The tasks
**A.** Write out the part of the Fielding authorship text between "N.B. Not only" and "denyed, heared, etc.", inclusive.
**B.** In one to three sentences, explain why the Fielding authorship text says the number of parallels was kept high.

Quoted text
+ + + + + + +

In short, there is nothing improbable about the possibility that Fielding could be the "Friend" who contributed the pieces in question to Cooke's Comedian. The evidence of the texts themselves strongly suggests that he was. This evidence consists of parallels with his known writings, interests, and relationships which are recorded in the endnotes. In selecting the parallels, I have, as earlier in attributing the Craftsman essays to Fielding, followed the advice of the late James Earle Deese, a scientist well known for his studies of the psychological bases of language: on the principle that the probability of Fielding's authorship of a given anonymous essay increases in proportion to the number of close correspondences (whether commonplaces or otherwise) between that essay and his known writings, I have kept the number of parallels high. To assist the reader in distinguishing between the commonplace and the unusual, however, I have marked with an asterisk those notes that contain striking or distinctive parallels. [8]

N.B. Not only in the texts in question but throughout the journal, Cooke, or the printer of The Comedian, shows certain peculiarities of spelling which are not Fielding's: among these are the plural of nouns and the past tense of verbs ending in y, such as Partys, Enemys, Beautys, etc. and sayed, denyed, heared, etc.

+ + + + + + +

Data lines
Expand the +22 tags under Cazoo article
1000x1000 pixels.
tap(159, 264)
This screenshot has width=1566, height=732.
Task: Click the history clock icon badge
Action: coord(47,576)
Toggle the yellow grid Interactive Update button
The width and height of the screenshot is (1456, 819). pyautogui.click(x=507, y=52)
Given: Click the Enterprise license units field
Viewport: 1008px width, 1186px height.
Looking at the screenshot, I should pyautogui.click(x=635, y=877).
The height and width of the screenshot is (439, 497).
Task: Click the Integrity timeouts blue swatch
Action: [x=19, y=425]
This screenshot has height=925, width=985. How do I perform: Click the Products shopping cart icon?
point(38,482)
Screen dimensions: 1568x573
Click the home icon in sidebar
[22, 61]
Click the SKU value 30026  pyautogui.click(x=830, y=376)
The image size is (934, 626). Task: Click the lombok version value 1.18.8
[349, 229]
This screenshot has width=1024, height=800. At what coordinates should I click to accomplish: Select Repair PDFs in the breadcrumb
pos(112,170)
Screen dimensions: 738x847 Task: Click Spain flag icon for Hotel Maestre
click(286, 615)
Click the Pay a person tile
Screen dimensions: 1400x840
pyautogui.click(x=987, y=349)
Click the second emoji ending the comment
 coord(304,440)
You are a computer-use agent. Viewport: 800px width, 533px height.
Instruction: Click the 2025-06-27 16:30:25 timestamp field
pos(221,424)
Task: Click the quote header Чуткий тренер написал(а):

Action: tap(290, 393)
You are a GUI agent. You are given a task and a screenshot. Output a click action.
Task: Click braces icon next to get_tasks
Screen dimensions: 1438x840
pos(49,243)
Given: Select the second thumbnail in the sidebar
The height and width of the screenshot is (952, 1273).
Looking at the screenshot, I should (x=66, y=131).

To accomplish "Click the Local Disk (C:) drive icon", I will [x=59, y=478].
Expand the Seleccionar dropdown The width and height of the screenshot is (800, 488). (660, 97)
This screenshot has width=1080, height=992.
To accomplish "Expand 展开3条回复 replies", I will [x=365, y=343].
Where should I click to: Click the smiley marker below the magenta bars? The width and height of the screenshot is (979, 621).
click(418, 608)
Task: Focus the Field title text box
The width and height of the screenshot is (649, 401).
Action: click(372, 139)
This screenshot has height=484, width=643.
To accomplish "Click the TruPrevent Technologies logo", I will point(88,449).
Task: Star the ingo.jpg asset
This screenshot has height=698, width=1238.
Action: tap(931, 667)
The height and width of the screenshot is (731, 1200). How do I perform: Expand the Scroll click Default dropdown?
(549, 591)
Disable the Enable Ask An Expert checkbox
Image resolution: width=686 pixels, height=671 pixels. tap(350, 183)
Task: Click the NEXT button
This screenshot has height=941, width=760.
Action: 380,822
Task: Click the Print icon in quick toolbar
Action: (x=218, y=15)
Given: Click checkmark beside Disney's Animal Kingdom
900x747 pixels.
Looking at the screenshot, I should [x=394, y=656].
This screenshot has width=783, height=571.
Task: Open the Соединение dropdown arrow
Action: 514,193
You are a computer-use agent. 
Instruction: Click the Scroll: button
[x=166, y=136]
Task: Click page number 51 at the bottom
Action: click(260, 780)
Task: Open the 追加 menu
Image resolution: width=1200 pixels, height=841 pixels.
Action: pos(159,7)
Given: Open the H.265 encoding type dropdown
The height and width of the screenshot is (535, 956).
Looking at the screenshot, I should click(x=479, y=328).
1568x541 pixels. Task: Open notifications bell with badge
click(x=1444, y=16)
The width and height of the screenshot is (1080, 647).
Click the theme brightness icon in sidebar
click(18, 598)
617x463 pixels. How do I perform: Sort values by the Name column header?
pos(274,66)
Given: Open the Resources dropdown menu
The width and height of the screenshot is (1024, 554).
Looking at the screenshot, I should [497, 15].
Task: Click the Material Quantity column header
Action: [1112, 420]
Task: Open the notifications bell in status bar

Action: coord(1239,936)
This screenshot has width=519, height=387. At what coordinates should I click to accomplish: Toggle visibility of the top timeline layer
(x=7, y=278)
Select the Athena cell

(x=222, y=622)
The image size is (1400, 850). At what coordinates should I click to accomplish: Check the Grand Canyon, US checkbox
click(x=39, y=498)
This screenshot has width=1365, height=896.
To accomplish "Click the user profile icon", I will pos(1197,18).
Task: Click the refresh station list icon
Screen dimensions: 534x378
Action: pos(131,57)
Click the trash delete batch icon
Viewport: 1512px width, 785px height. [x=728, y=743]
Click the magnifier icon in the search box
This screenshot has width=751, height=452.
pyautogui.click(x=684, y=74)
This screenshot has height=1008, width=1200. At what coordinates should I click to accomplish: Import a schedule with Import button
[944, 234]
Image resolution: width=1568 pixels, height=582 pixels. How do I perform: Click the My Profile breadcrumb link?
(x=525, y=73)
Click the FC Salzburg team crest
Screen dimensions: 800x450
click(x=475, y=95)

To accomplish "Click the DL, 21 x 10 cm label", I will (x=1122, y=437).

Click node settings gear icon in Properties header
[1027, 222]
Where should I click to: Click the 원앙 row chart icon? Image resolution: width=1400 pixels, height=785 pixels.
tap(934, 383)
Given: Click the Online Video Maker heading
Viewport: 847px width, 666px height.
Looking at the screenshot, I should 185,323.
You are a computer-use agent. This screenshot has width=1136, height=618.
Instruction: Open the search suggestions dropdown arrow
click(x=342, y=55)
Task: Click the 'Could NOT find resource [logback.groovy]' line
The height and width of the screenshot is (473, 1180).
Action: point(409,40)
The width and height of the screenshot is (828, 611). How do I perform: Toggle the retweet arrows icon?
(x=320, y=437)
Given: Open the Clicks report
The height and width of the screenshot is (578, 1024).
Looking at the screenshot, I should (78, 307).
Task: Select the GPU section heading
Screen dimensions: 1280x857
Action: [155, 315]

+ + + + + + +

The results
**A.**
N.B. Not only in the texts in question but throughout the journal, Cooke, or the printer of The Comedian, shows certain peculiarities of spelling which are not Fielding's: among these are the plural of nouns and the past tense of verbs ending in y, such as Partys, Enemys, Beautys, etc. and sayed, denyed, heared, etc.

**B.** The author followed James Earle Deese's advice, which rests on a principle: the probability that Fielding wrote a given anonymous essay increases with the number of close correspondences between that essay and his known writings.